%%

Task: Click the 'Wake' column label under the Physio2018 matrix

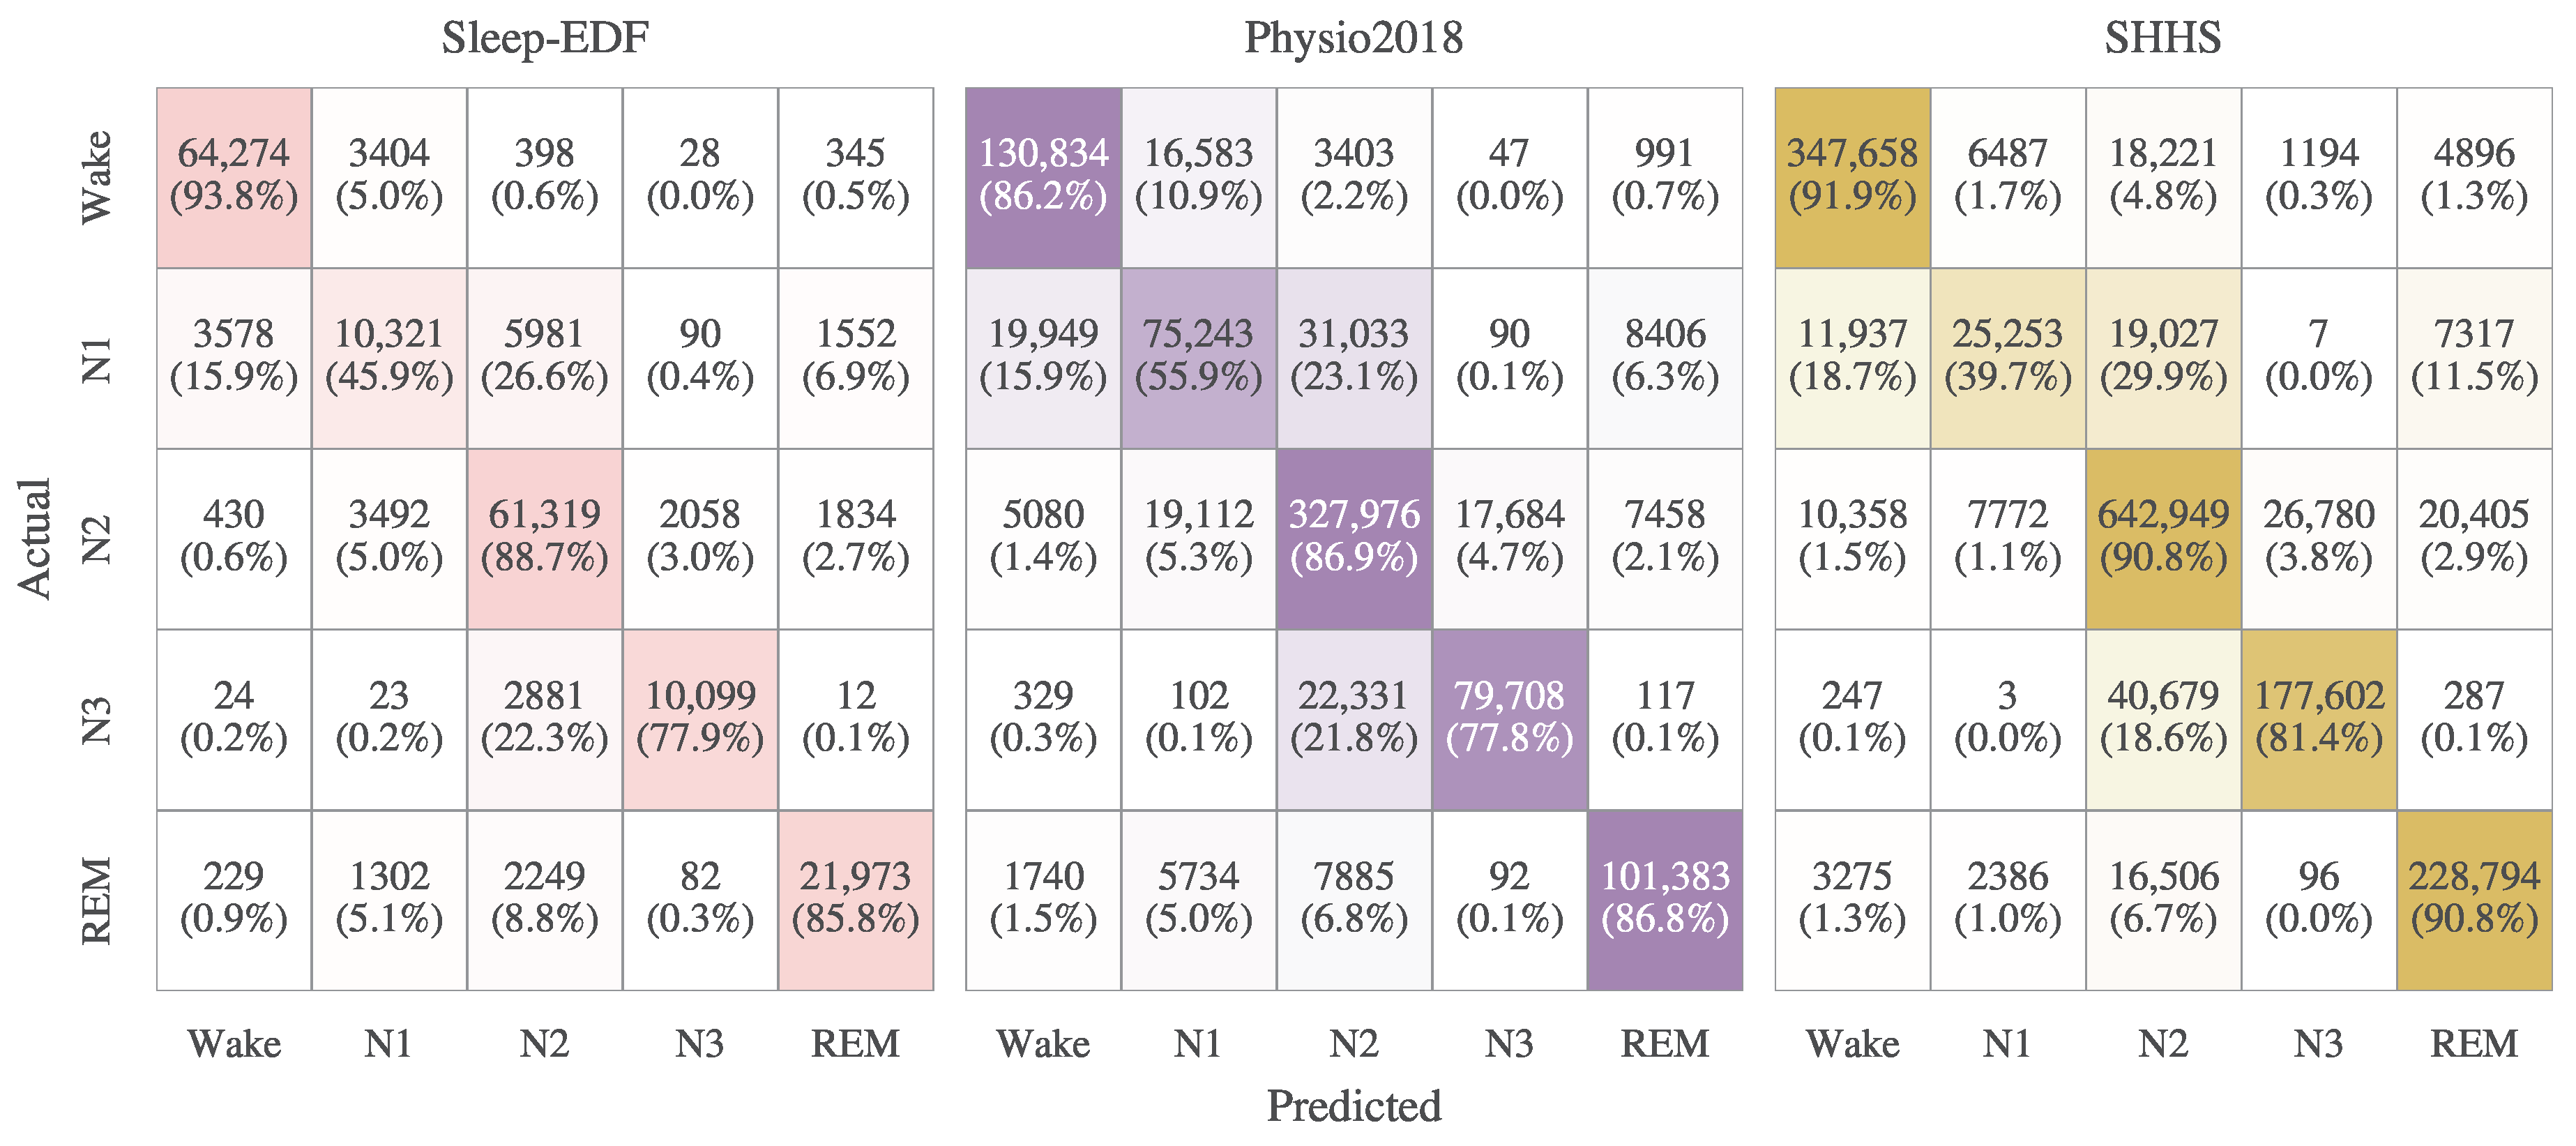Action: pyautogui.click(x=1043, y=1044)
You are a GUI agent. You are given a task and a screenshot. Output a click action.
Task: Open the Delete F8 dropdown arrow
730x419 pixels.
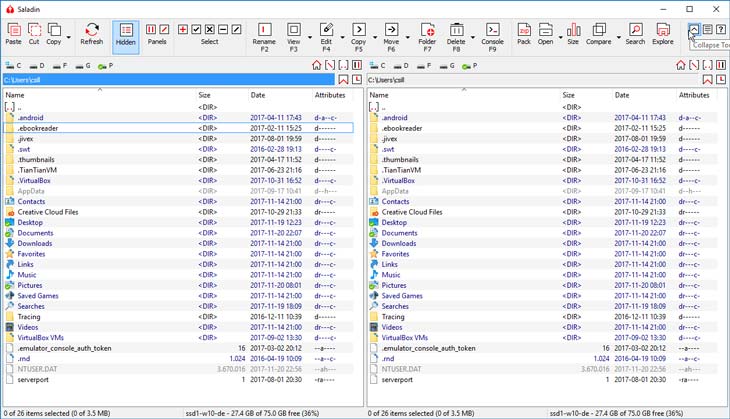471,36
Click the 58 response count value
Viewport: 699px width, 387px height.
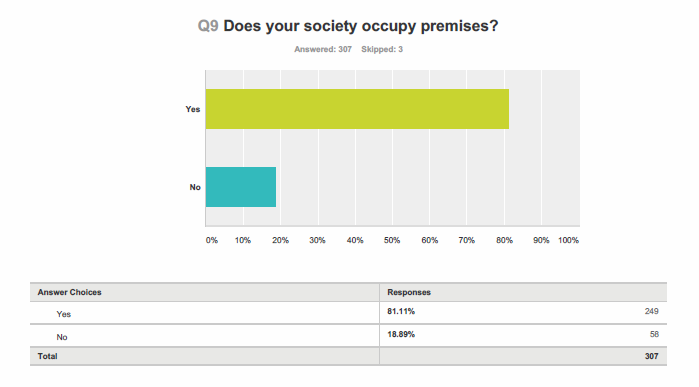tap(654, 334)
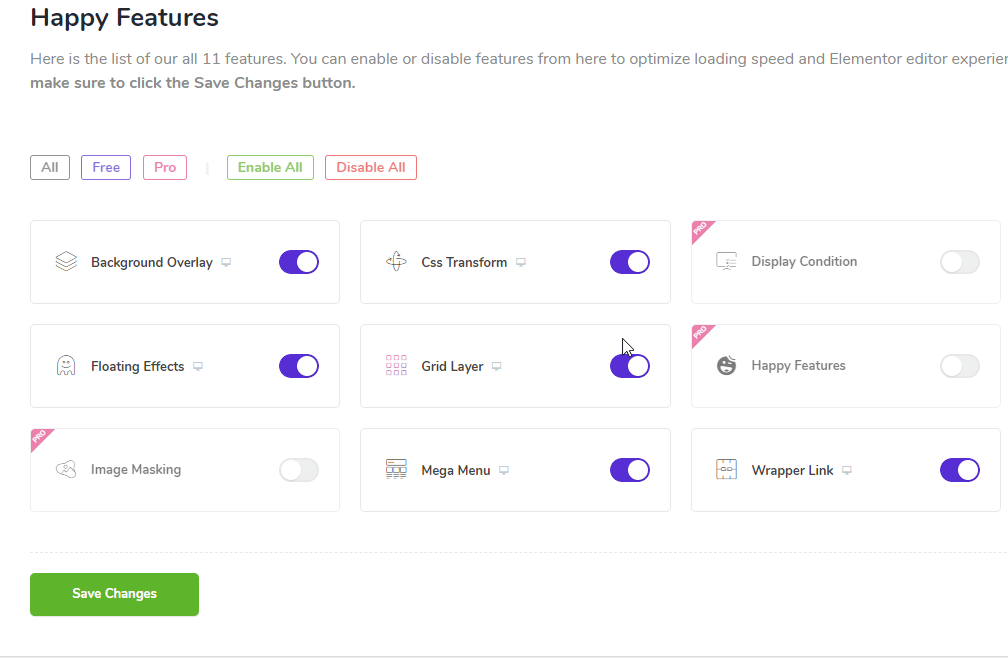Click the Image Masking icon

(x=66, y=469)
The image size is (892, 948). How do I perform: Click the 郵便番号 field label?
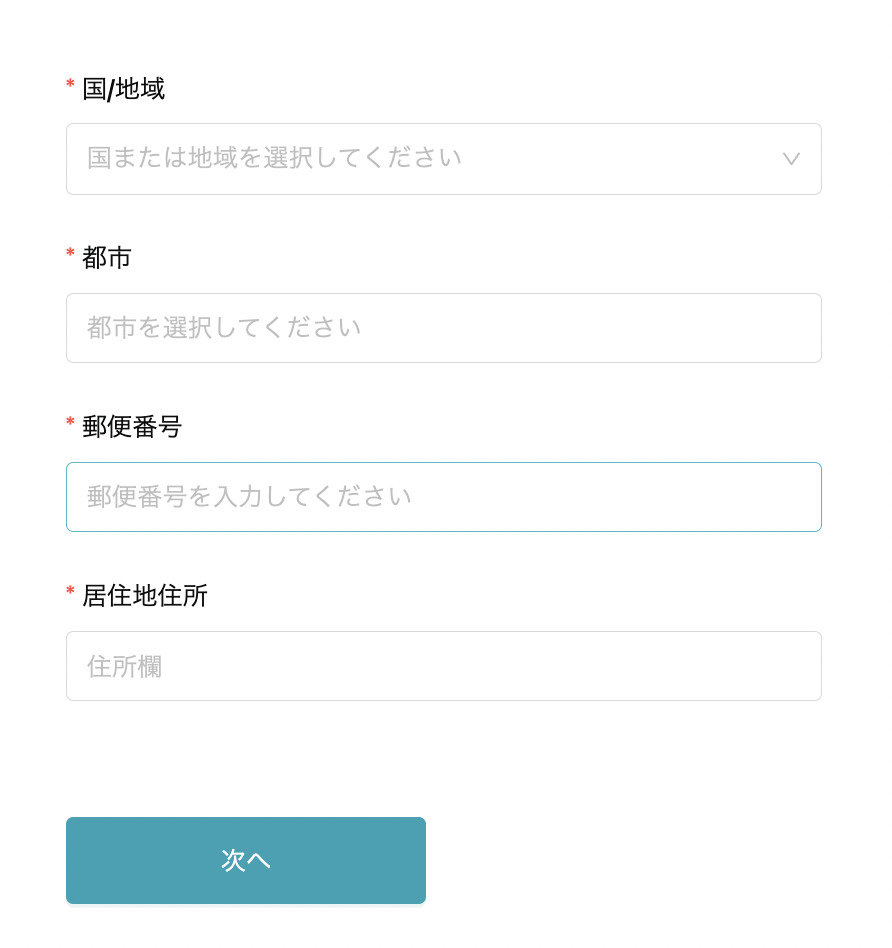point(132,427)
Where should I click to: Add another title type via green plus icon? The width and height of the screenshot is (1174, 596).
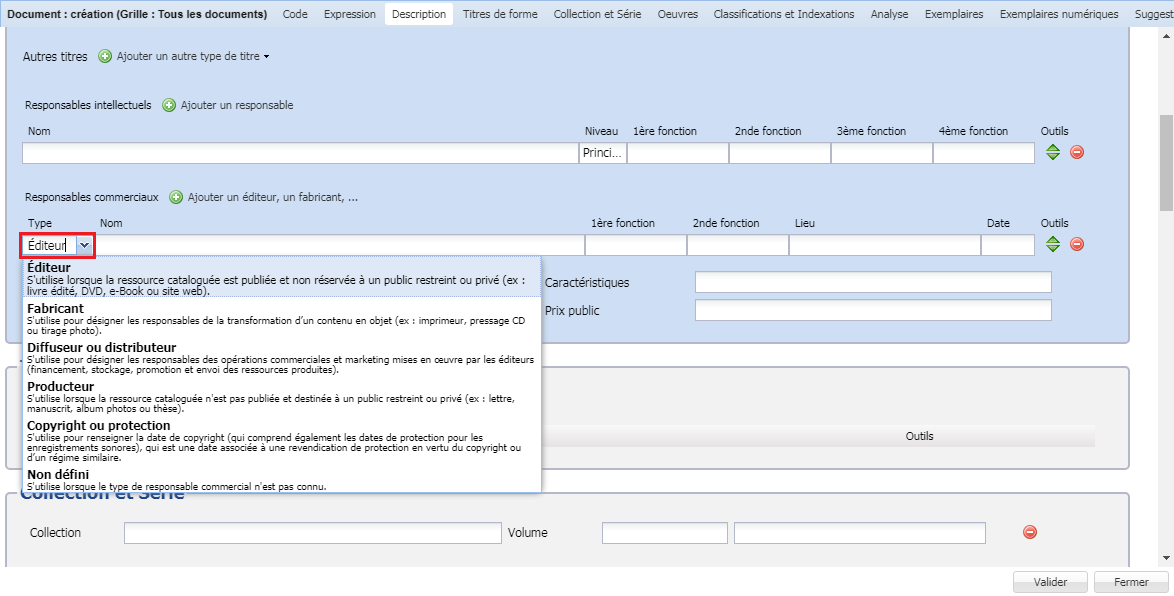[105, 57]

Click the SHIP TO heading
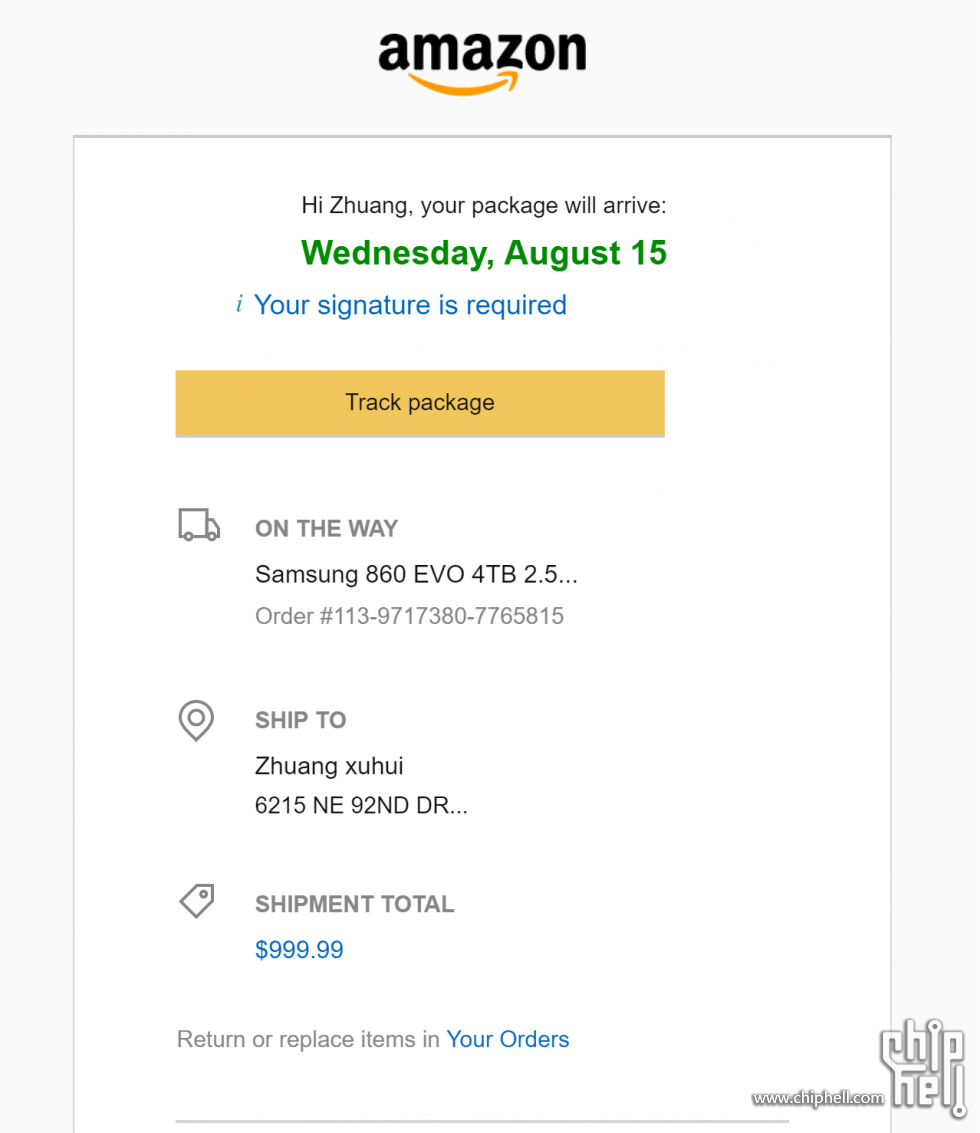pyautogui.click(x=301, y=720)
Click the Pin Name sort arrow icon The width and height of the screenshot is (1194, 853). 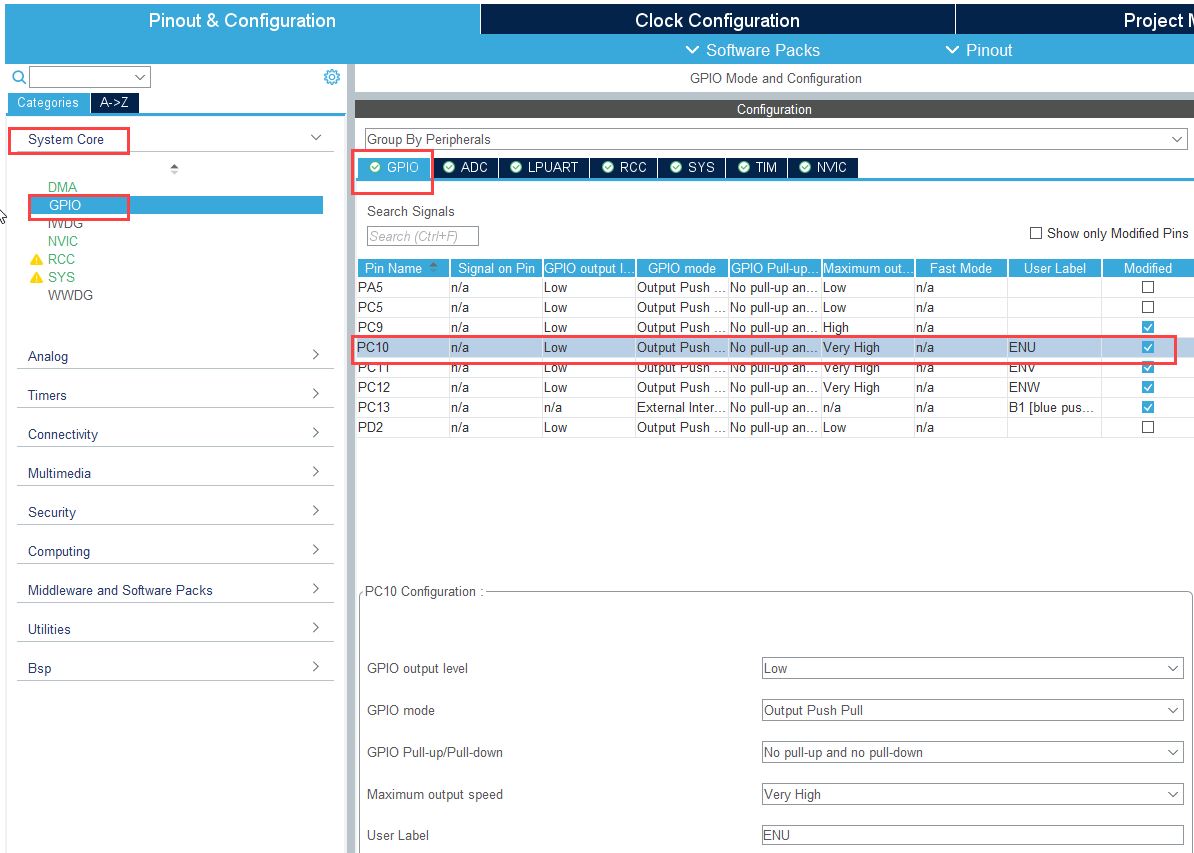click(433, 267)
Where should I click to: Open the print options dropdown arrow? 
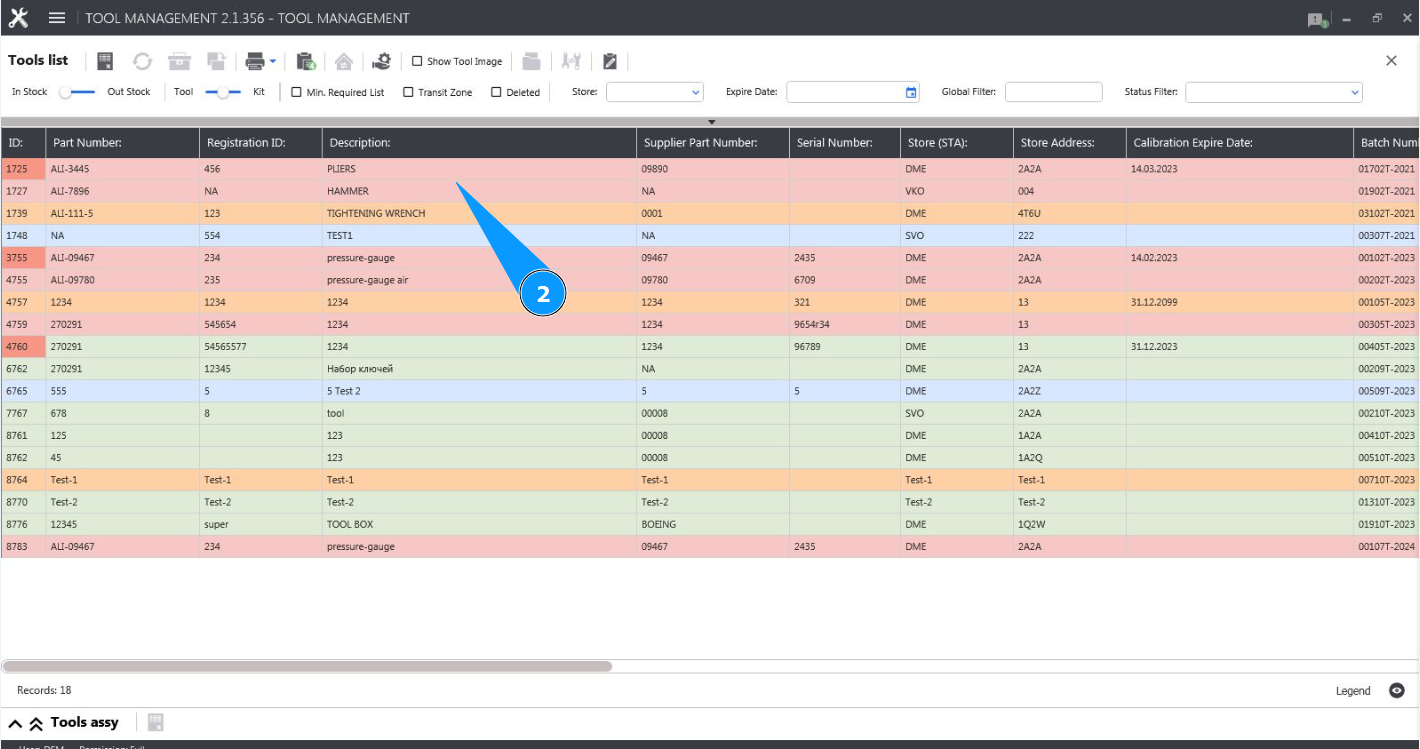273,62
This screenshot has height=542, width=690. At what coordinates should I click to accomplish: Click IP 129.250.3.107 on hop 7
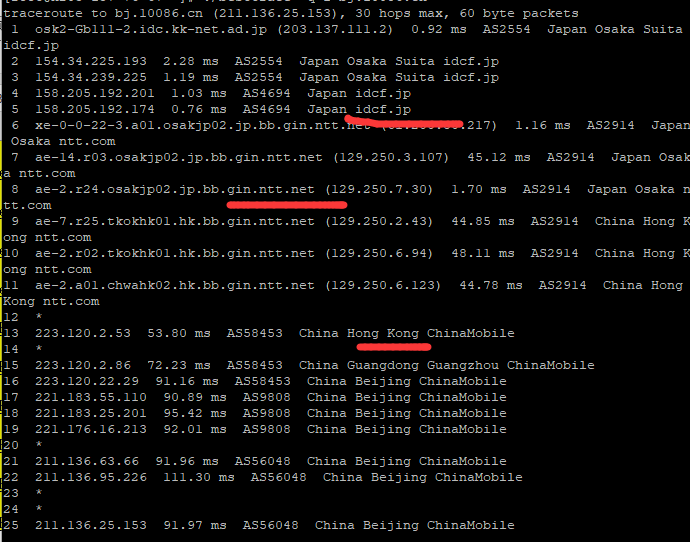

%%

__Work task__:
Each line from the first line of the records through the line containing "Click the 58 response count value" must be reproduced exactly, with both ends included and all pictures omitted; nothing else belongs in the answer.

__Solved exercise__:
Task: Click the 'Wake' column label under the Physio2018 matrix

Action: pyautogui.click(x=1043, y=1044)
You are a GUI agent. You are given a task and a screenshot. Output a click action.
Task: Open the Delete F8 dropdown arrow
730x419 pixels.
471,36
Click the 58 response count value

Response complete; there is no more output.